::: PAGE :::
Bearing Witness: Don McCullin at Tate Liverpool – Reviewed

Local Boys in Bradford 1972 © Don McCullin

Don McCullin’s career, celebrated in Tate Liverpool’s retrospective exhibition, reads like a document of key 20th Century events. Armed with her Student Art Pass, granting 50% off major exhibitions, Hazel Maria trains her lens on the iconic photographer’s work…

Don McCullin’s reputation precedes this exhibition like the brawny black horse that drags the funeral carriage. Now eighty-five, the decorated photojournalist’s assignments and assorted personal pilgrimages are currently on display in Tate Liverpool’s retrospective exhibition, across more than two hundred photographs made over the course of half a century. Do expect difficult scenes, unflinchingly depicting violence, death and displacement. These are not strictly art works, but documents; as such, McCullin concisely names them for subject matter and year.

In 1961, soldiers eye each other on the site for the soon to be constructed Berlin Wall. People holding their shopping look on, a woman raising a hand to wave. In an exceptional composition taken near to Checkpoint Charlie an elegant woman cuts an hourglass figure walking down the road; to the left a giant black boot and an abstracted gun. Why has this never been an album cover?

Near Checkpoint Charlie, Berlin 1961 Tate Purchased 2012 © Don McCullin

Onwards. A well-dressed woman is carried away from a 1960s anti-fascist protest in Trafalgar Square. A little boy sits cross legged on the pavement and smiles at a cat in London’s East End in 1962. Definite characters begin to emerge here under the scrutiny of McCullin’s lens, inviting us to read these people, like books. I know this is London, and I know this little boy is dirt poor. Such images feel like a buffer before your exposure to those of Biafra between 1968 and 1969.

Known today as the Nigerian Civil War, images from the humanitarian crisis that resulted from the conflict are… hard. Here, the photographs’ matter of fact titles seem to pre-empt and temper extremes of response. Starving twenty four year old mother with child, Biafra (1968). A beyond gaunt and hollow-in-every-sense young woman holds a child trying to feed from withered breasts. Sombre proof of the finite tolerance of the human body to starvation.

“Was I of any use at all to the Biafran people?”

In Murder in a Turkish Village (1964), a woman looks down at the pool of blood surrounding her husband holding a patterned scarf with which to cover the corpse. I lift my phone to take a photo, the little yellow boxes of facial recognition do their uncanny work, framing the crying widow’s expression, who is hunched over her dead husband. I really shouldn’t have done that, I thought, realising I don’t have the right to make or share a cheap reproduction of her pain in that moment.
:::
**BRIEF A**
Render the part of the records that opens with the line containing "Identify the click" and runs through the final line of the records as a Markdown table with the columns Row and Line. Leave out blank lines.
The records have no connection to the review of the Don McCullin exhibition.
::: INFORMATION SUPPLIED :::
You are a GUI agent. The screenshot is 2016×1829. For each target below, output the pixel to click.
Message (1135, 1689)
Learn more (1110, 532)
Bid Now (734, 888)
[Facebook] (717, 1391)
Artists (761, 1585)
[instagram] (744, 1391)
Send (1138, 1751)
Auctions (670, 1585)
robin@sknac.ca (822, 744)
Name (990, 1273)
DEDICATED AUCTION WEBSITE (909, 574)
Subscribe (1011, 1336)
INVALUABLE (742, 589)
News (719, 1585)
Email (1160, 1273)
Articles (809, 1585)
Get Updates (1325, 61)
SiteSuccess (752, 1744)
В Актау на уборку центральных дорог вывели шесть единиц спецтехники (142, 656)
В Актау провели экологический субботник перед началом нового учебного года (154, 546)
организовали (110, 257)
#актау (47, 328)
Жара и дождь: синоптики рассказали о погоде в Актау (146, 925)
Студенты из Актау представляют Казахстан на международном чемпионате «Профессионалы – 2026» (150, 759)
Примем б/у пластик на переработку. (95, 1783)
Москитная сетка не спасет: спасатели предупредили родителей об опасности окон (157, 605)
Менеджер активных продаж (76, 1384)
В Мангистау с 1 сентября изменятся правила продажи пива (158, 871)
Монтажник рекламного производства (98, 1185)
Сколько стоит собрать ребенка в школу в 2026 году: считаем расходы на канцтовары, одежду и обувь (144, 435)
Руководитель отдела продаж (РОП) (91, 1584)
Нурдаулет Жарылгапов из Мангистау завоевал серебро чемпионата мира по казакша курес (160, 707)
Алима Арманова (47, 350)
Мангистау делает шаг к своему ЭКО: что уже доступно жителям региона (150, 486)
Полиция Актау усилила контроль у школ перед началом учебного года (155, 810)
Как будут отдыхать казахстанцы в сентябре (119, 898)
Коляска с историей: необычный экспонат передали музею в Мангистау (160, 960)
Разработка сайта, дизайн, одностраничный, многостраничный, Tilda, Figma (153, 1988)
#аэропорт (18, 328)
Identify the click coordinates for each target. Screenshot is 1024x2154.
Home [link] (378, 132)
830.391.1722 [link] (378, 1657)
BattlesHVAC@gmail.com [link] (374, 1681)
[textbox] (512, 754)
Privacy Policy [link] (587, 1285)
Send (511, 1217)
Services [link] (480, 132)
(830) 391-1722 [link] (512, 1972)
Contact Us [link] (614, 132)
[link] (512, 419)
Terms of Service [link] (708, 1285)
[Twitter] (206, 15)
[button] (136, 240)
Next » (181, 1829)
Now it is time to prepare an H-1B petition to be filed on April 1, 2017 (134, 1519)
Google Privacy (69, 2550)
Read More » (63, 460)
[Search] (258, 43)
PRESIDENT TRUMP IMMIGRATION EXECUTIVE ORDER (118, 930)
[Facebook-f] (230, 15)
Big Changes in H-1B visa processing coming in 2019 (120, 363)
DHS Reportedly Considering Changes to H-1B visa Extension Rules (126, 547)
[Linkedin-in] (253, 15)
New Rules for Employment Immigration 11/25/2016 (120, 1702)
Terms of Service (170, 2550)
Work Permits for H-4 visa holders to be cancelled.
:::
**BRIEF B**
Answer these questions from the review of the Don McCullin exhibition:
(i) How old is McCullin now?
(ii) In what year do soldiers eye each other on the site of the Berlin Wall?
(iii) What discount on major exhibitions does the Student Art Pass give?

**WRITTEN REPLY A**
| Row | Line |
|---|---|
| 1 | Identify the click coordinates for each target. Screenshot is 1024x2154. |
| 2 | Home [link] (378, 132) |
| 3 | 830.391.1722 [link] (378, 1657) |
| 4 | BattlesHVAC@gmail.com [link] (374, 1681) |
| 5 | [textbox] (512, 754) |
| 6 | Privacy Policy [link] (587, 1285) |
| 7 | Send (511, 1217) |
| 8 | Services [link] (480, 132) |
| 9 | (830) 391-1722 [link] (512, 1972) |
| 10 | Contact Us [link] (614, 132) |
| 11 | [link] (512, 419) |
| 12 | Terms of Service [link] (708, 1285) |
| 13 | [Twitter] (206, 15) |
| 14 | [button] (136, 240) |
| 15 | Next » (181, 1829) |
| 16 | Now it is time to prepare an H-1B petition to be filed on April 1, 2017 (134, 1519) |
| 17 | Google Privacy (69, 2550) |
| 18 | Read More » (63, 460) |
| 19 | [Search] (258, 43) |
| 20 | PRESIDENT TRUMP IMMIGRATION EXECUTIVE ORDER (118, 930) |
| 21 | [Facebook-f] (230, 15) |
| 22 | Big Changes in H-1B visa processing coming in 2019 (120, 363) |
| 23 | DHS Reportedly Considering Changes to H-1B visa Extension Rules (126, 547) |
| 24 | [Linkedin-in] (253, 15) |
| 25 | New Rules for Employment Immigration 11/25/2016 (120, 1702) |
| 26 | Terms of Service (170, 2550) |
| 27 | Work Permits for H-4 visa holders to be cancelled. |

**WRITTEN REPLY B**
(i) Eighty-five.
(ii) 1961.
(iii) 50% off.